OK. I've been holding off adding such an extra event, until someone gives me a practical case where they need the attributes AND truly need to have the user saved already.
---
> I don't really understand your feedback or the status you set.
TL/DR: I don't want to implement your patch and add a new event, for the reasons outlined / because IMHO the functionality fully overlaps with the existing event.
And I didn't want to set "won't fix" yet until you had an opportunity to respond.
> having to deal with edge cases around that. Exceptions IMHO shouldn't be used for code flow/logic that isn't actually an "exception".
1. The implementer of an event listener doesn't need to deal with edge cases. They currently have a single event to do all the things, which is IMHO simpler/clearer for them. They don't need to e.g. first do validation of attributes in one (your new) event, and then actually sync these attributes in another event.
2. "Exceptions IMHO shouldn't be used for code flow" is a new point (in this thread, for me). And I appreciate the argument.
But I'm still not planning to add the event to address that point. For a combination of these overlapping reasons: I find clarity on where/how to implement things more important than the alleged "far cleaner"-ness of the new event, for the remainder of v3.x. The new event doesn't actually add functionality. It's also not full functionality: there's no way to pass on a message right now. So, (and also because of above point 1) people will end up implementing a mix of the new event and USER_SYNC.
You're of course free to keep using your own patch for the remainder of samlauth v3.
--
In general, about this point 2 (if you care):
To address this point 'cleanly' implies deprecating UserVisibleException, AFAICT.

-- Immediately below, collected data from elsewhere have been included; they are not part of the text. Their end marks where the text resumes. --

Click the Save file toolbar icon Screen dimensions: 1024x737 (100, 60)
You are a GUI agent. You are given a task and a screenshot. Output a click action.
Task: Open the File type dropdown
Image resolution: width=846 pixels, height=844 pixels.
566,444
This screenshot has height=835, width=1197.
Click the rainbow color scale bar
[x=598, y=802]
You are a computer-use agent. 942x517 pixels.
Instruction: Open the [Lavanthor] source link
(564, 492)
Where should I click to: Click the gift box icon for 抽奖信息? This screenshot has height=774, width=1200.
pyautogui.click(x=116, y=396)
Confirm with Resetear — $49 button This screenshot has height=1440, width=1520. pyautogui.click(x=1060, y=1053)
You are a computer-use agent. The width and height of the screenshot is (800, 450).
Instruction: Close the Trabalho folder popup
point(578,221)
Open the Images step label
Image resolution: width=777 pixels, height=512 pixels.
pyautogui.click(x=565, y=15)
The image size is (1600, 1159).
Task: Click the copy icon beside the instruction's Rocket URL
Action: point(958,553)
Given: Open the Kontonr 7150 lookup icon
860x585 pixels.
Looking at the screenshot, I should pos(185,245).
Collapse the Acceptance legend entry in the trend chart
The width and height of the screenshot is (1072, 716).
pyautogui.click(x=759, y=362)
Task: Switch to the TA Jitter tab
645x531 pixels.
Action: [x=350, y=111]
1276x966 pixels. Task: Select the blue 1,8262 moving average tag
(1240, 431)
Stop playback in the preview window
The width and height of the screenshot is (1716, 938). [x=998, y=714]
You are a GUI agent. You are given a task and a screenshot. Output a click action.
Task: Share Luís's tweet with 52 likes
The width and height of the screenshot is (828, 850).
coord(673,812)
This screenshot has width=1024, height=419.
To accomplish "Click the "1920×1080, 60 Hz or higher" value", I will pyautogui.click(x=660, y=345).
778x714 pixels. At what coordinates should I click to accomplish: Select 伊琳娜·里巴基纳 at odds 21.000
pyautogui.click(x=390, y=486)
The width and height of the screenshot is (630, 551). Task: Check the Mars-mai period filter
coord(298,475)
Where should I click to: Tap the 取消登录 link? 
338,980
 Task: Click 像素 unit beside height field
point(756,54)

The world apparently agrees with you - judging by the fact that I have never seen things like UserVisibleExceptions implemented elsewhere.
But for situations (of which I've encountered several) where
...are in completely different places, implemented by different modules... I so far haven't seen a good solution/implementation, that doesn't use exceptions.
The v4 rewrite that is happening in my daydreams** will move this logic into the externalauth module, with a different structure. I plan to ask you and some other people what you think about the structure before merging anything, and will consider above point 2.
** if everything goes perfectly, maybe this summer, but definitely don't hold your breath.